PEDIDO A: Reproduza o trecho do texto sobre a procissão de "E pus-me p'" a "que dali resulta.", substituindo "máquina" por "câmara".
##### TEXTO CITADO
Nisto, desata-se a ôvir o traca-traca da matraca, lá vinha a pr'cissão já a assomar ô canto da rua. Foi um 'stante até chigar ô adro da igreja.

- Esta coisa da matraca, béque-me nã l'e acho munto jêto. Andar p' ali um homem à frente da pr'cissão a fazer um barulho daqueles...

- Ó Tóino, atã nã vês que, hoje, o Senhor 'tá morto nã se pode tocar sinos?!... Aquilo é p'a avisar tôd's que vem aí o Enterro.

- 'Tá bem que seja, mái atão... nã vô munto com aquele matraquear... Mái, respêto. Nisso 'tejas certo, qu' ê cá respêto.

- Aí, 'tás certo. E, agora, 'pera aí um coisinho qu' ê vô-me ali tirar mái uns retratinhos, já venho.

E pus-me p' lá, vá de carregar no botão. Olhem, nã foi nada, ia inchendo o resto da máquina... Sim, qu' ê cá já sabia, e agora inda sê melhor, que retratos de nôte, inda p'r cimba na rua e sem mat'rial c'm' deve de ser, é caso p'a nã s' apr'vêtar das dez partes uma.

Mái c'm' isto, agora, já nã se tem que levar o rolo a mandar revelar, é tirar e dêxar andar. Q'ontas mái, melhor... E, despôs, logo se vê o qu' é que dali resulta.

Procissão do Enterro do Senhor - Monchique
No pálio, pegam os homens com opa roxa, qu' é a cor de luto da Igreja.

E a pr'cissão lá antrô p'a drento de igreja, o senhor Prior fez o que tinha a fazer e disse o que tinha a d'zer, e a famila lá se fomos tôd'e imbora p' a casa que já nã era munto cedo.

Qu' ê cá, falando verdade, nã fui logo bem p'ra casa. Entes, inda fui atrás dos andores da Irmandade, acompanhá-los 'té à igreja da M'sericórdia. O qu' é mecêas querem, ê gosto de ver as coisas todas até ô fim...
##########
##### SEÇÃO DE DADOS
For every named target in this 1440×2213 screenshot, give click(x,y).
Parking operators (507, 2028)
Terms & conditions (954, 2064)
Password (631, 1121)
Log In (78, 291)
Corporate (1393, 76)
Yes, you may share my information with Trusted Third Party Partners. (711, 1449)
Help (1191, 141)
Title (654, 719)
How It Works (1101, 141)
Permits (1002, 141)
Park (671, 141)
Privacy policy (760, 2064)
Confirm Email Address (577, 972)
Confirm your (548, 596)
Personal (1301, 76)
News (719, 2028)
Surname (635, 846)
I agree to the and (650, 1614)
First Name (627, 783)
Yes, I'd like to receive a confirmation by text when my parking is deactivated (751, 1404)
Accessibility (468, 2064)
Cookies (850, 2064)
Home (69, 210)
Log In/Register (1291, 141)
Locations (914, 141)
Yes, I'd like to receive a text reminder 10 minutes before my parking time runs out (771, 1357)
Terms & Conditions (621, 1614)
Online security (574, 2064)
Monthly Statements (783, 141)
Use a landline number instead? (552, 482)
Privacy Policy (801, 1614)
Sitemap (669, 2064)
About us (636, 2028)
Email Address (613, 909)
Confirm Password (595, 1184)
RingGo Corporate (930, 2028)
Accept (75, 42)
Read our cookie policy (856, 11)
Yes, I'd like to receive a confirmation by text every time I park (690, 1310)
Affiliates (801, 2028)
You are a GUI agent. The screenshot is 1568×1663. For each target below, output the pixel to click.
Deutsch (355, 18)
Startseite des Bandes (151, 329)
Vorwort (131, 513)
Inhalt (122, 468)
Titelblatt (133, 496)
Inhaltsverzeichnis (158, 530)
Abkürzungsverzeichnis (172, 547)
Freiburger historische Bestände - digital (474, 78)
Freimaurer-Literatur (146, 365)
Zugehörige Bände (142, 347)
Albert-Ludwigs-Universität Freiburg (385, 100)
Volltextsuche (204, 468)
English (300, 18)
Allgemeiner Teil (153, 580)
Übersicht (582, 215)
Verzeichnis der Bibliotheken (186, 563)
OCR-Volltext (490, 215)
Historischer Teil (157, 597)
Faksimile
##########
PEDIDO B: Por favor, extraia dos registros todas as linhas que contêm a palavra "Address".

RESPOSTA CERTA A:
E pus-me p' lá, vá de carregar no botão. Olhem, nã foi nada, ia inchendo o resto da câmara... Sim, qu' ê cá já sabia, e agora inda sê melhor, que retratos de nôte, inda p'r cimba na rua e sem mat'rial c'm' deve de ser, é caso p'a nã s' apr'vêtar das dez partes uma.

Mái c'm' isto, agora, já nã se tem que levar o rolo a mandar revelar, é tirar e dêxar andar. Q'ontas mái, melhor... E, despôs, logo se vê o qu' é que dali resulta.

RESPOSTA CERTA B:
Confirm Email Address (577, 972)
Email Address (613, 909)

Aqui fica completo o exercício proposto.